Scharffenberg served as a physician and psychiatrist at psychiatric institutions and prisons, working in Trondhjem from 1903 to 1904 and then in Kristiania. He worked at the prison Botsfengselet from 1919 to 1940 and was a chief physician at Oslo Hospital from 1922 to late 1945, except for 1941 to early 1945. In 1976, a bust of him was raised at Oslo Hospital.

He was an active participant in the contemporary debates, starting in the late 1880s. He issued the poetry collection Hjemløse Sange ('Homeless Songs') as early as in 1889, under the pseudonym Kai Lykke. In 1899 he wrote the book Reform av den medicinske undervisning ('Reform of the Medical Training'), which became unpopular in academic circles at the time. After issuing the three-volume work Bidrag til de norske lægestillingers historie før 1800 ('Contributions to the History of Norwegian Medical Positions Before 1800) in 1904 and 1905, he applied for a fellowship at the Royal Frederick University in 1908. The Faculty of Medicine granted him the fellowship, but this was stopped by the Collegium Academicum (the university's board). Scharffenberg would later attract criticism by rejecting other methods, including that of Wilhelm Reich. He argued for less use of alcohol in the society, and was a member of the Alcohol Commission of 1910, which was established on his initiative.

☆ ☆ ☆

* **Work request 1**
In the passage on Scharffenberg, why did he not receive the fellowship he applied for at the Royal Frederick University in 1908, though the Faculty of Medicine had granted it?
* **Work request 2**
Copy from the passage on Scharffenberg, starting at "Scharffenberg served as" and ending at "at Oslo Hospital.".
* **Work request 3**
In the passage on Scharffenberg, under what pseudonym did he issue the poetry collection Hjemløse Sange?

☆ ☆ ☆

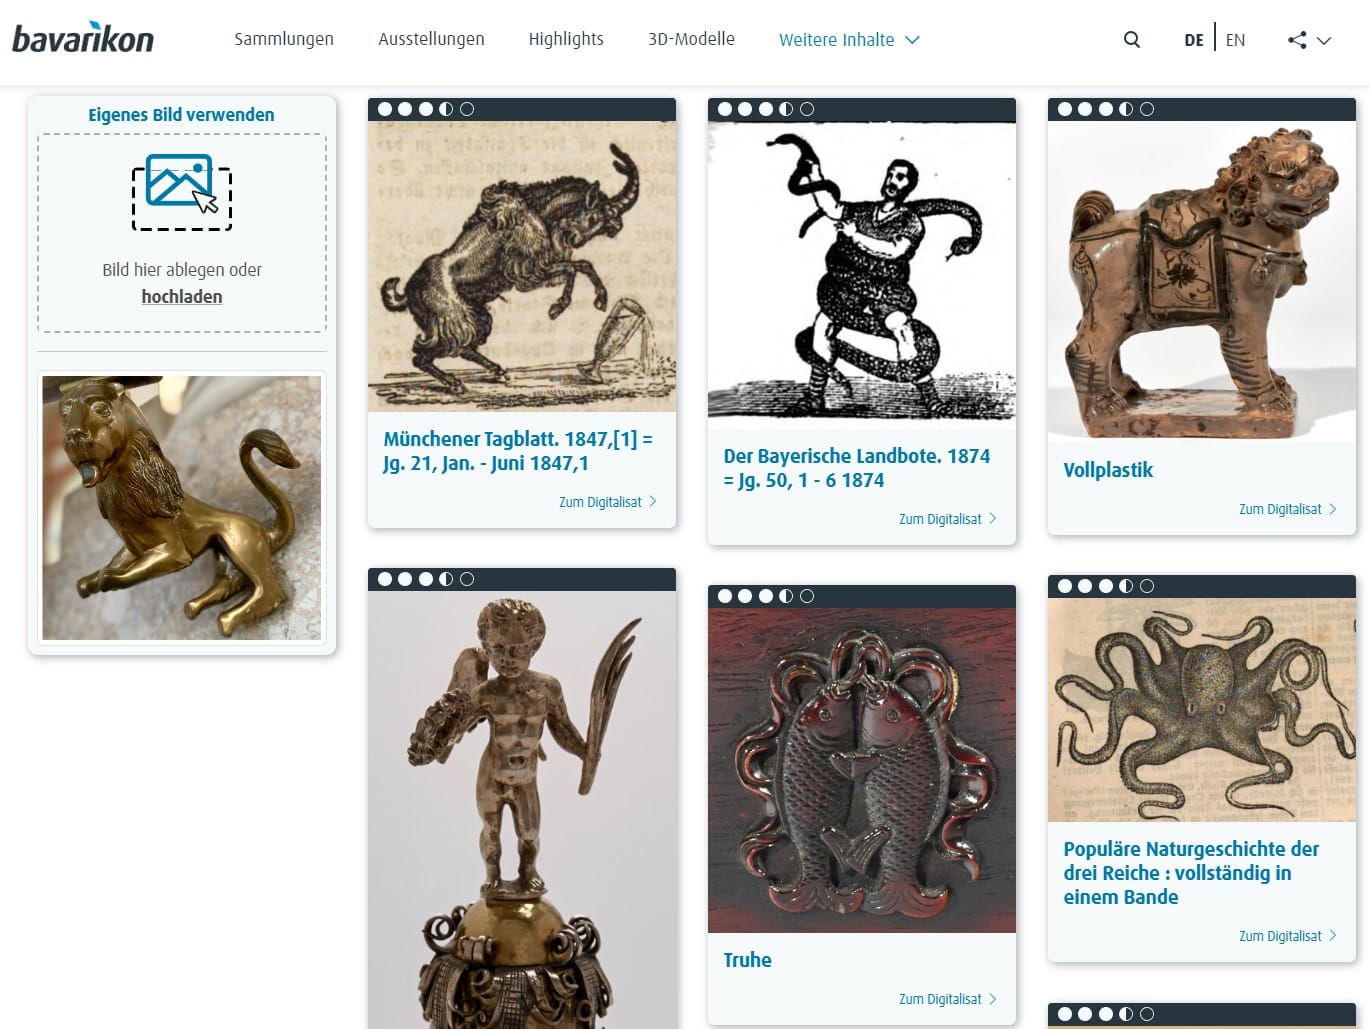The height and width of the screenshot is (1029, 1369).
Task: Select the brass lion query thumbnail
Action: point(182,508)
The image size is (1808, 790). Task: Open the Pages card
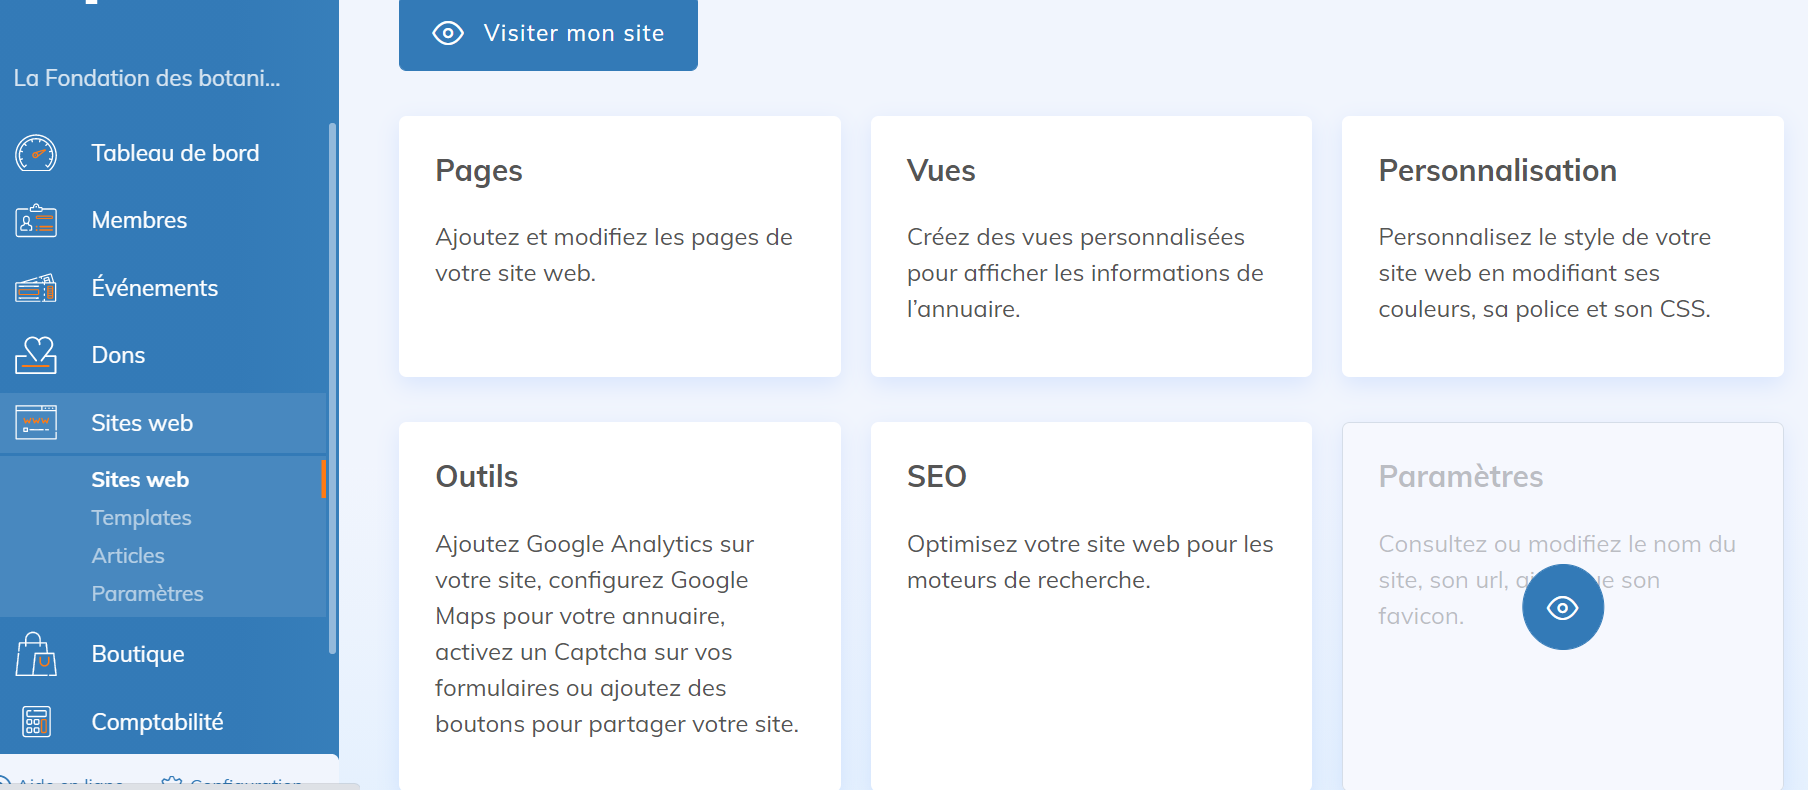click(619, 246)
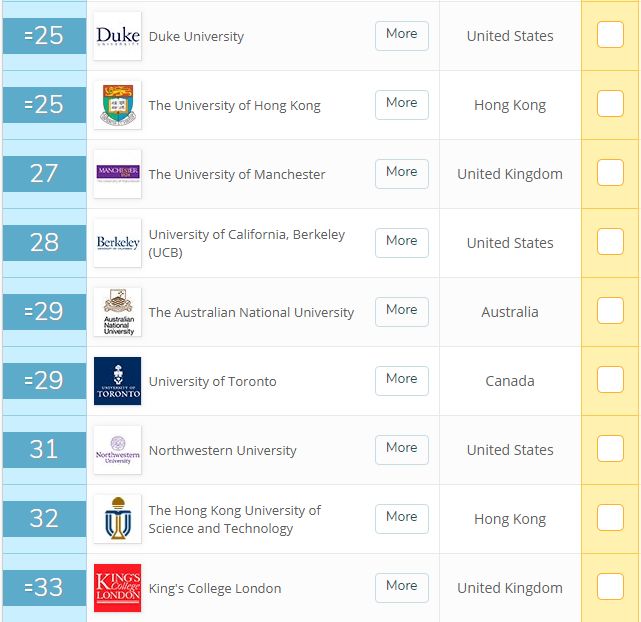This screenshot has height=622, width=641.
Task: Click the King's College London logo
Action: pos(118,588)
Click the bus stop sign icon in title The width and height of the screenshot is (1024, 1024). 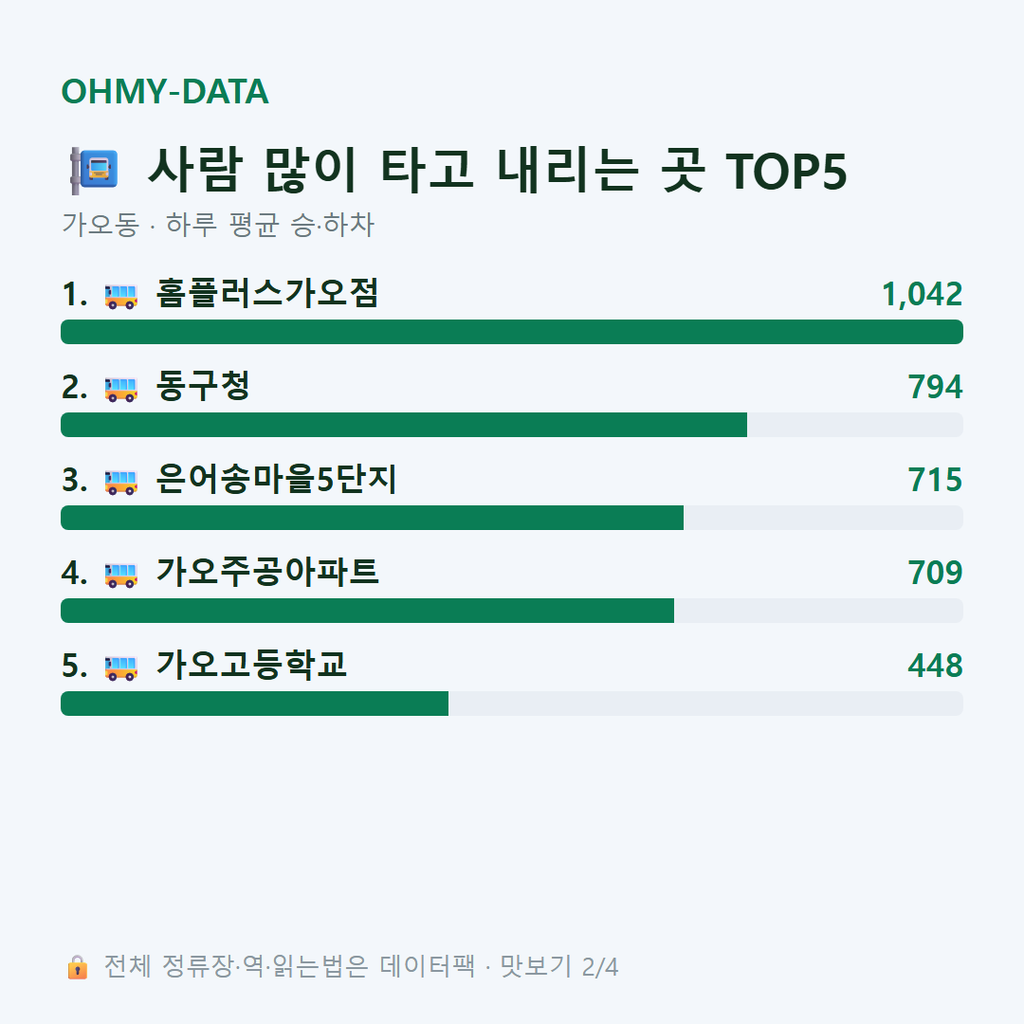pos(94,171)
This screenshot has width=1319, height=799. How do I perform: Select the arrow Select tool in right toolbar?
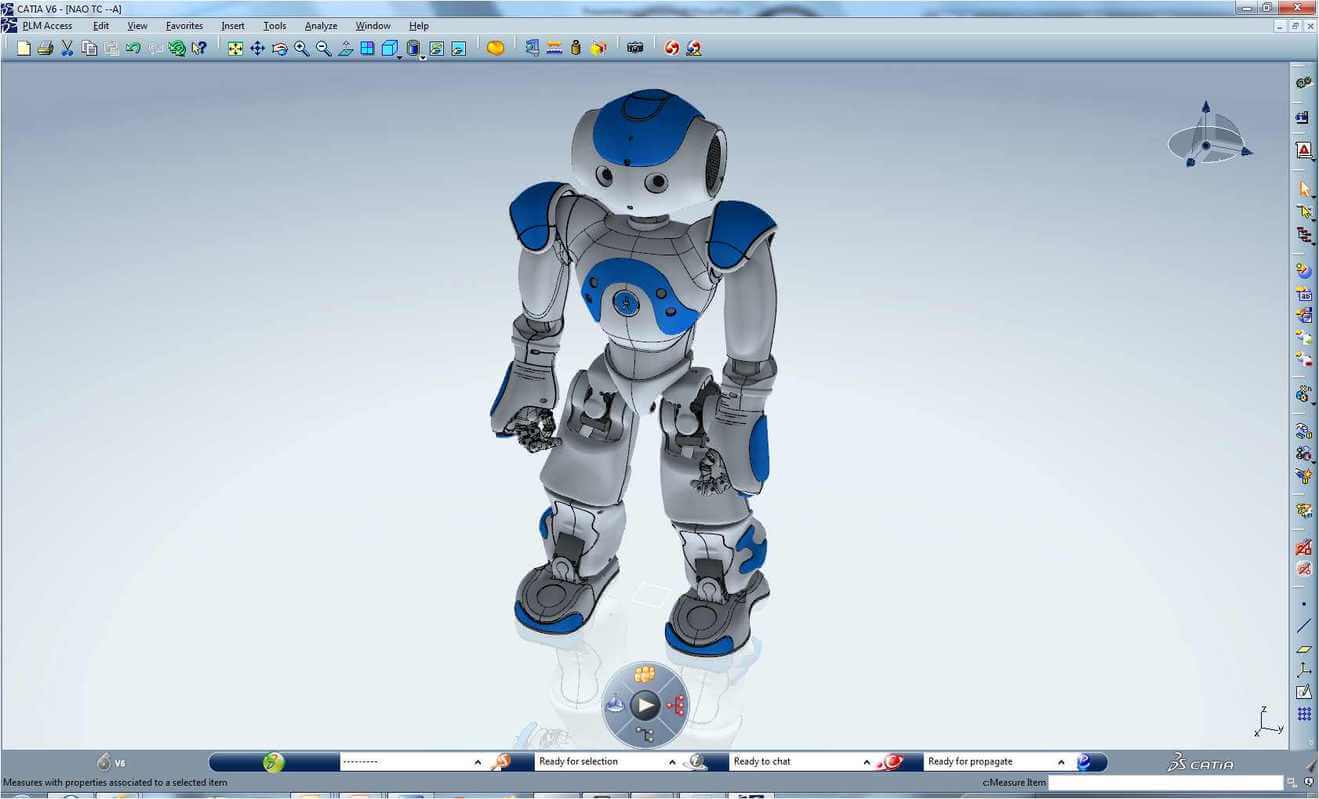click(x=1304, y=188)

☆ ☆ ☆

* **Task output 1**
The Collegium Academicum, the university's board, stopped the fellowship.

* **Task output 2**
Scharffenberg served as a physician and psychiatrist at psychiatric institutions and prisons, working in Trondhjem from 1903 to 1904 and then in Kristiania. He worked at the prison Botsfengselet from 1919 to 1940 and was a chief physician at Oslo Hospital from 1922 to late 1945, except for 1941 to early 1945. In 1976, a bust of him was raised at Oslo Hospital.

* **Task output 3**
Kai Lykke.